Rows of pointing data
* * * *
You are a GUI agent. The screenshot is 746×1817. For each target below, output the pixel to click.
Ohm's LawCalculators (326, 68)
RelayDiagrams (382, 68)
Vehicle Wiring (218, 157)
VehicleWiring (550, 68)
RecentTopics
* * * *
**Problem details**.
Rewrite the listing above, swapping "target" for "item" and keeping every other part as it is.

**Problem solution**.
You are a GUI agent. The screenshot is 746×1817. For each item below, output the pixel to click.
Ohm's LawCalculators (326, 68)
RelayDiagrams (382, 68)
Vehicle Wiring (218, 157)
VehicleWiring (550, 68)
RecentTopics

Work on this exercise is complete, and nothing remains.